Description of the task:
Write out all of the data without omission, exactly as shown.

Input records:
<<<<

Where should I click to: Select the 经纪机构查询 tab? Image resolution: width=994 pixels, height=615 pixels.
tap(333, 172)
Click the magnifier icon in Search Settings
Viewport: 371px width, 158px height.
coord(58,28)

>>>>

Answer for this exercise:
Where should I click to: Select the 经纪机构查询 tab? Image resolution: width=994 pixels, height=615 pixels.
tap(333, 172)
Click the magnifier icon in Search Settings
Viewport: 371px width, 158px height.
coord(58,28)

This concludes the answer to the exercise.